第4話 遺言


今日、遺言を書いた。



短いけれど。


なに、すぐ死ぬわけじゃない。

なんとなく書きたくなったのだ。



葬式場でかけて欲しい音楽とか、写真はこれにして欲しいとか……。



書いていて気付いたことがいくつかあった。



一つは、自身の人生の目的だ。


わたしは人間を愛したいがために生きている。

変……だろうか。



あとは、死ぬ瞬間は最高だろうと思ったこと。


わたしは10歳の頃から死にたいと思い続けている。胸に秘めているだけで、毎日寝る前に思う。


「このまま死んでいけたらどれだけ幸せだろう。」


この疎ましい重力から開放されたら、どれほど身軽だろうか。そんなことを考えてしまう。



遺書を書くと、これまでの人生を振り返りたくなる。

思わず、ははは、と笑いたくなる。切なくて。 この満たされない人生が、いつか満たされると信じている人生が終わるなんて。



ところで、死ぬまでにしてみたいことがある。


女優である。

女優になってみたい。


昔、舞台に立っただけで、他に何も無いボンクラだけど、やってみたい。

その気持ちには嘘をつけない。


何の為に?

人々を明るく照らすために。それは自分自身にも。


今は生きるエネルギーも弱いわたしだけど、いつか必ず、舞台に立ってみせる。おばあちゃんになってもいい。


これだけは一生をかけてやりたいと思える。

何故だろう。そんなやった事もないのに。きっと理想だからだ。しかも掴めるかもしれないのだから。人間でいる限り可能性は0%じゃない。



わたしの今までの人生はこんなんだった。


いじめ、裏切り、絶望、挫折、後悔、泣かない日の方が少なかった。19歳まで世界が灰色に見えていた。

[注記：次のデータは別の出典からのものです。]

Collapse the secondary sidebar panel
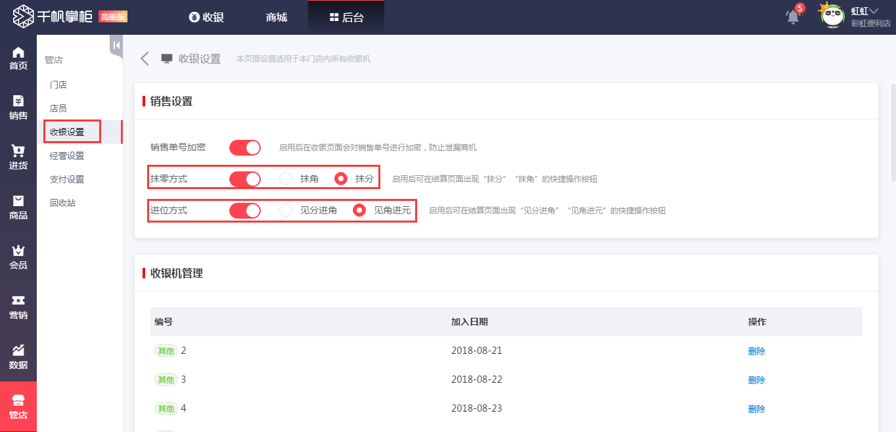This screenshot has width=896, height=432. 116,45
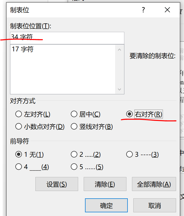Close the 制表位 dialog via X icon
The image size is (184, 216).
tap(167, 10)
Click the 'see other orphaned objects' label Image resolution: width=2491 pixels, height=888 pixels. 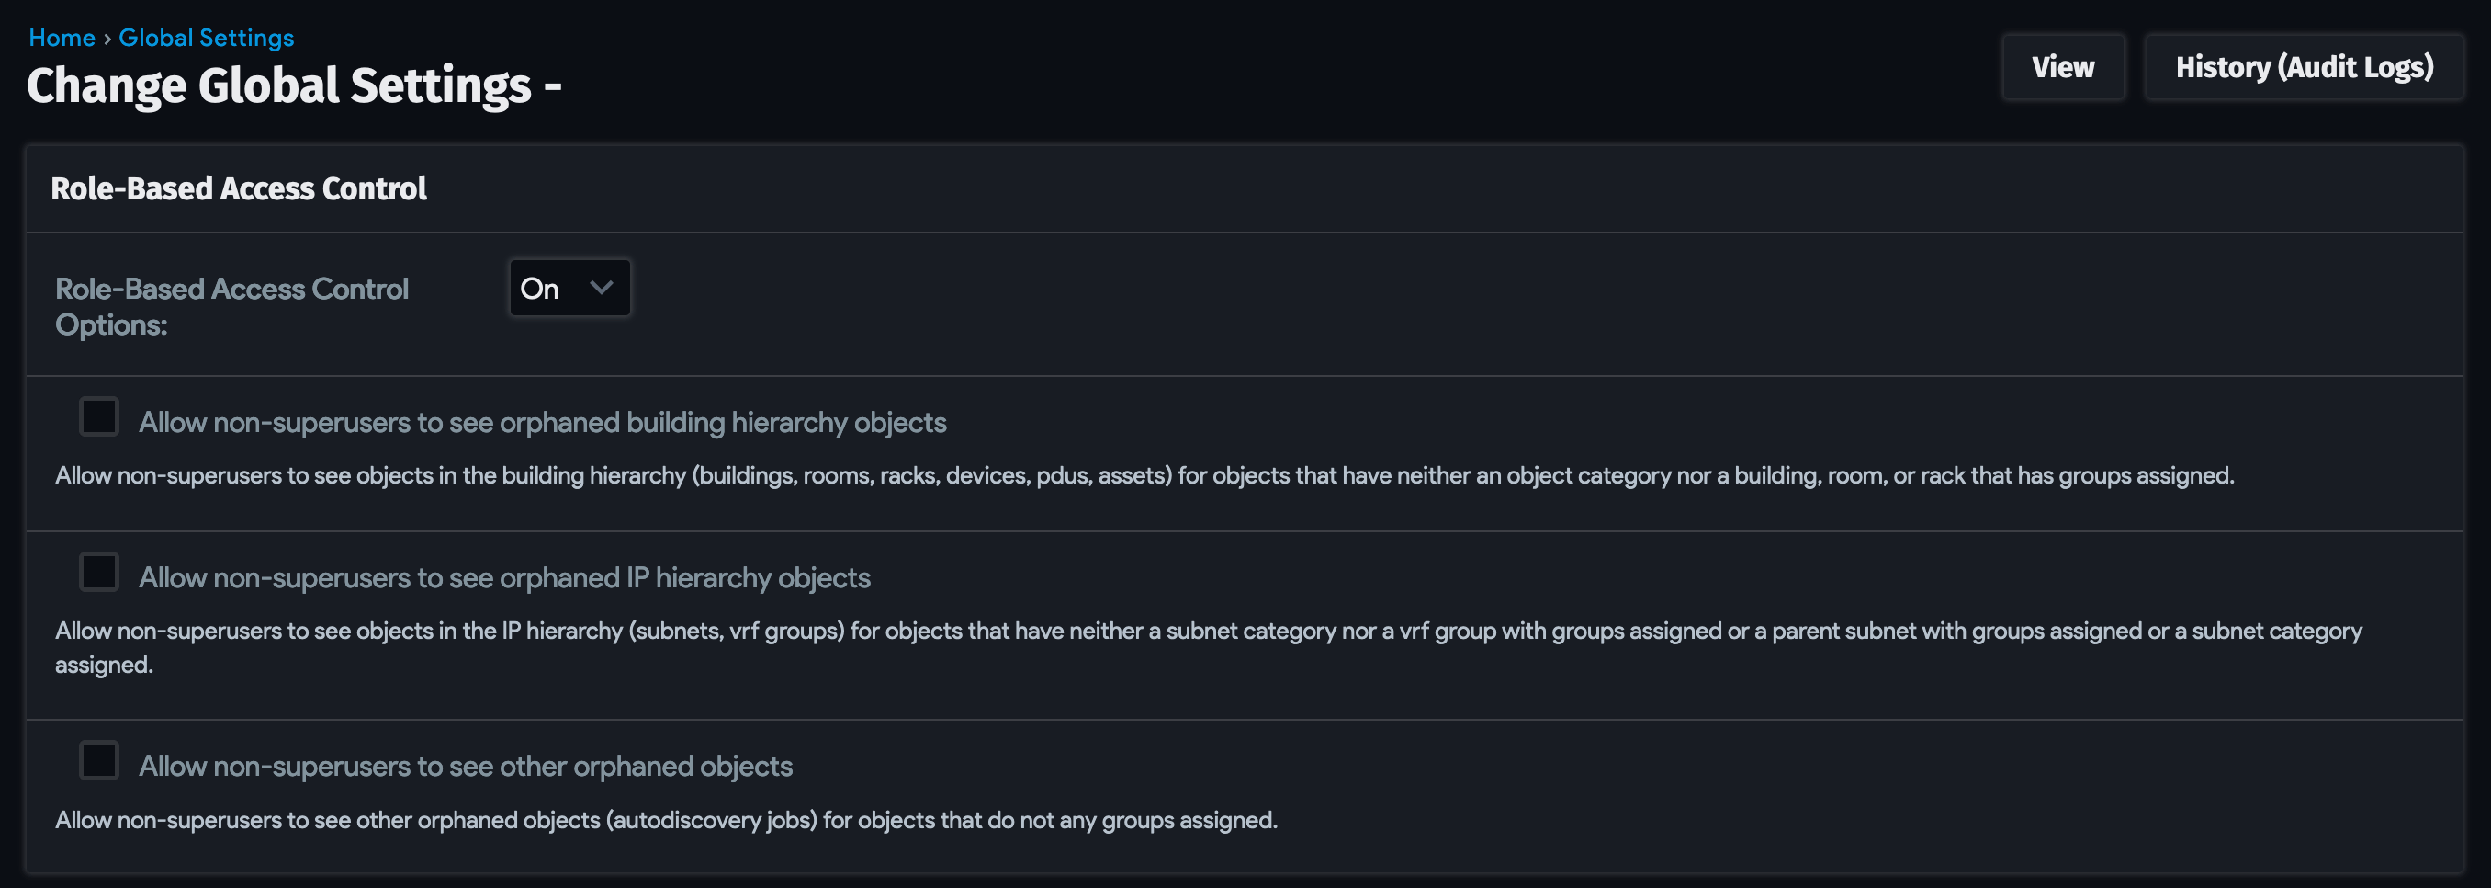coord(465,766)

思えば、仕方がなかったことが多い気がする。だから仕方がない。過ぎたものはどうしようもない。


今は資格の勉強をしながらバイトを掛け持ちして、夢のために資金づくりしている。


世界が少しだけ明るく見える。



上手くいくだろうか。

不安がよぎる。



明日も笑ってバイトに行かなきゃ。



いつの日か愛する人々が笑って過ごせる世の中になりますように。



不器用な人間の本心からの遺言。